Cross-Layer Energy Minimization For Underwater Aloha Networks
Özet
Underwater networks suffer from energy efficiency challenges due to difficulties in recharging underwater nodes. In addition, underwater acoustic networks show unique transmission characteristics such as frequency-dependent attenuation, which causes the transmission power to significantly depend on the bandwidth and the distance. We here investigate the cross-layer energy minimization problem in underwater ALOHA networks considering the unique transmission properties of the underwater medium. We first analyze the separate optimization of the physical (PHY) and multiple access control (MAC) layers to minimize energy consumption. We analytically obtain the energy-optimum channel access rate for the ALOHA MAC layer, which minimizes the energy consumption per successfully transmitted bit. We then formulate a cross-layer optimization problem, which jointly optimizes PHY and MAC layers to minimize energy consumption.
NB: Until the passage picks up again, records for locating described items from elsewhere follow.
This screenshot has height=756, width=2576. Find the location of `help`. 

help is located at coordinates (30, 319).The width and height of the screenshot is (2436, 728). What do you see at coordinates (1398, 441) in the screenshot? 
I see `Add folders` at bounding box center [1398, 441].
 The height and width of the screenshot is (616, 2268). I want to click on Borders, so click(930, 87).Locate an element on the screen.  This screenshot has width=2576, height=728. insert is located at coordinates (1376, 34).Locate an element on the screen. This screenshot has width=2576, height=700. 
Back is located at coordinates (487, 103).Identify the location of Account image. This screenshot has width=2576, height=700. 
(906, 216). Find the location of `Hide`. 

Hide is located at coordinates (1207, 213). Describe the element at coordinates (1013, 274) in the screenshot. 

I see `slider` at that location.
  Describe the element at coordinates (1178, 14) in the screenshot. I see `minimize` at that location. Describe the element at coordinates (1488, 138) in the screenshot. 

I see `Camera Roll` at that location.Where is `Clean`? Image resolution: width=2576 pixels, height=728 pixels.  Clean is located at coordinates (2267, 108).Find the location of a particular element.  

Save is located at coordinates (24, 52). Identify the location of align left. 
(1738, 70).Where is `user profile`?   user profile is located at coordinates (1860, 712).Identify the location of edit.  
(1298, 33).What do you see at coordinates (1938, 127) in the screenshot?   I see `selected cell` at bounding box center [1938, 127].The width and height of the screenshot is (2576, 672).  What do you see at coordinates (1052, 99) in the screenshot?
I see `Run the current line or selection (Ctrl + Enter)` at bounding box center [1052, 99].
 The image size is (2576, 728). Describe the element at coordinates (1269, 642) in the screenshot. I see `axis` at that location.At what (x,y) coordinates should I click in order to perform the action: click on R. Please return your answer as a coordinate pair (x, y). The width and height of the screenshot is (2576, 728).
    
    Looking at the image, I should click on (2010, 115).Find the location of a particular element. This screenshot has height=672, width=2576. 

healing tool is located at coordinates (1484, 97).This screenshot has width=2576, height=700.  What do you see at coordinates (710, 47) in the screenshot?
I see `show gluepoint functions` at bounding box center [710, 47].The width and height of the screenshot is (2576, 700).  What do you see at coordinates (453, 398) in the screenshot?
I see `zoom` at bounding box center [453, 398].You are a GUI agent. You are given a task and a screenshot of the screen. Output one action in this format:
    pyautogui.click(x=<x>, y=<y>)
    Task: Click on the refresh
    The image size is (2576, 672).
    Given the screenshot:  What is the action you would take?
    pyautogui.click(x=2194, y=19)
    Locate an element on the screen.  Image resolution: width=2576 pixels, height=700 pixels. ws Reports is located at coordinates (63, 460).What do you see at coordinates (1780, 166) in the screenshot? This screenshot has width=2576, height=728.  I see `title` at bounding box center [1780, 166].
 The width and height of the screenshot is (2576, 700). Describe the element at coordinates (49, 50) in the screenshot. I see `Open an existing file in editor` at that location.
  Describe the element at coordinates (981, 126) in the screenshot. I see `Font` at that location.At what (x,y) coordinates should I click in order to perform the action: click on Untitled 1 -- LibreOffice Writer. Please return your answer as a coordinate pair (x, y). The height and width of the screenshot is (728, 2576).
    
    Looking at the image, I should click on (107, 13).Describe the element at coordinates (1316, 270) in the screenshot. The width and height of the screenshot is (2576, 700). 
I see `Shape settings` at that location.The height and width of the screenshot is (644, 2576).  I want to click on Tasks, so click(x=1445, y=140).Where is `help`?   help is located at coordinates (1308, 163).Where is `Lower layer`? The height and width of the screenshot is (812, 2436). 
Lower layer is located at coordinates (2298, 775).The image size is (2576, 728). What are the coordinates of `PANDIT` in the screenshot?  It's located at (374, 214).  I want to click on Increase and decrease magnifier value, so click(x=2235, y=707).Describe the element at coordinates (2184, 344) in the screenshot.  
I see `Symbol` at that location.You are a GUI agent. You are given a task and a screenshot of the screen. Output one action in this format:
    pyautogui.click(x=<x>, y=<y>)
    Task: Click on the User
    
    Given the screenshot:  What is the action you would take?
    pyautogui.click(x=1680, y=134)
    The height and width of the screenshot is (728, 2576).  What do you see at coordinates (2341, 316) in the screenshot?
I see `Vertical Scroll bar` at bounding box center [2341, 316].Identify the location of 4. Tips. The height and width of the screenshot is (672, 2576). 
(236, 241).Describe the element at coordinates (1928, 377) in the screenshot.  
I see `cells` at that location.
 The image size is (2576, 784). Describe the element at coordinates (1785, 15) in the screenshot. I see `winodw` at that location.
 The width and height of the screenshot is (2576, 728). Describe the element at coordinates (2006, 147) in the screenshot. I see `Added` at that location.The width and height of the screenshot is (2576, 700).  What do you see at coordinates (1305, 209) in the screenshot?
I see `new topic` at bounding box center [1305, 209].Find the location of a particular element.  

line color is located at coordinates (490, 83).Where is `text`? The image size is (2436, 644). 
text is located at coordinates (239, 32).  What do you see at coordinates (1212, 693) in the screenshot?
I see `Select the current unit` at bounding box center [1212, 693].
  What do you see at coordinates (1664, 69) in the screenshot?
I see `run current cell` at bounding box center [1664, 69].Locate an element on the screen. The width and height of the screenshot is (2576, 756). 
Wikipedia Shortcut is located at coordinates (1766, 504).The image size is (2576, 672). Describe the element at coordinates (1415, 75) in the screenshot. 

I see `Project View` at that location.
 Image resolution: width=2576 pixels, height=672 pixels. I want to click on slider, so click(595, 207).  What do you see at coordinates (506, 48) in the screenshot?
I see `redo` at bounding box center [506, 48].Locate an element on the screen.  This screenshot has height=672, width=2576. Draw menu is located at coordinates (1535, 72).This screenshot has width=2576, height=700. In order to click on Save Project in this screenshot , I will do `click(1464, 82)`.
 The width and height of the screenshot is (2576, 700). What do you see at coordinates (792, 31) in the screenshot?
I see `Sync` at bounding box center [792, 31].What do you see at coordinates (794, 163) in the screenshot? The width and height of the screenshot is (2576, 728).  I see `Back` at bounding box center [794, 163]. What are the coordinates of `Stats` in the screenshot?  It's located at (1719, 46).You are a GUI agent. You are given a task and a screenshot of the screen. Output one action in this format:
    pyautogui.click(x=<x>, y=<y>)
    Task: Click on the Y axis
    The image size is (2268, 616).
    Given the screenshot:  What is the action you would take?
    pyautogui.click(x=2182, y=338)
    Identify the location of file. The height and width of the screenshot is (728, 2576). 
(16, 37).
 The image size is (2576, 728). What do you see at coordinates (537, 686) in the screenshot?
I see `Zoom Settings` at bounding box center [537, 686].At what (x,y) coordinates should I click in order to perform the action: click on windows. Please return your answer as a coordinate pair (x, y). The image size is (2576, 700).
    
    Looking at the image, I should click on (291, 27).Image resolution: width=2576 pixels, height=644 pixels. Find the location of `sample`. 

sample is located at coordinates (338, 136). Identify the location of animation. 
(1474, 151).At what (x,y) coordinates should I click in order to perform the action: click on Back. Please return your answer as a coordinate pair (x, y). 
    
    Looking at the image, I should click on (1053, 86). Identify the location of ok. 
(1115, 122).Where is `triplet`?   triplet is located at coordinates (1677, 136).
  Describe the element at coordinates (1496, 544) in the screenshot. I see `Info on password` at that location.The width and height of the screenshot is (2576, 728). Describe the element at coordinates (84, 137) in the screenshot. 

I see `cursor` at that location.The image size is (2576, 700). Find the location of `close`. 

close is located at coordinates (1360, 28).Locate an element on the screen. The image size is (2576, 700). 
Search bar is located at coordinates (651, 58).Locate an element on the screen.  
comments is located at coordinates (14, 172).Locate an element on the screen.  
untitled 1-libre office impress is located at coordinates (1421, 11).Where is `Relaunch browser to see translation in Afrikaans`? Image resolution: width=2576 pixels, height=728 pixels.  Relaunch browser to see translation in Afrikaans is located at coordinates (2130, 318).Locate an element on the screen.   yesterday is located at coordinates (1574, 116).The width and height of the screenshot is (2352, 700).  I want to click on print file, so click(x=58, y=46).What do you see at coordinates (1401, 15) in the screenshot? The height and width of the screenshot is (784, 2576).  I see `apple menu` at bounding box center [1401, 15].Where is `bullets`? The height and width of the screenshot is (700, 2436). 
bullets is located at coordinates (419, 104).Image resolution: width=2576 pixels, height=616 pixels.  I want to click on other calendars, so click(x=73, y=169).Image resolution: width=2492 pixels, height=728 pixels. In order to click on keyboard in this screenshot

We show that such cross-layer optimization reduces the energy consumption per bit as much as 66% in comparison with separate optimization of both layers. Cross-layer optimization achieves this energy efficiency by assigning higher MAC-layer resources to the nodes that have a longer distance to the base station, i.e., which experience a less efficient PHY layer. Moreover, cross-layer optimization significantly increases the amount data transferred until first node failure since it results in a more homogeneous energy consumption distribution among the nodes.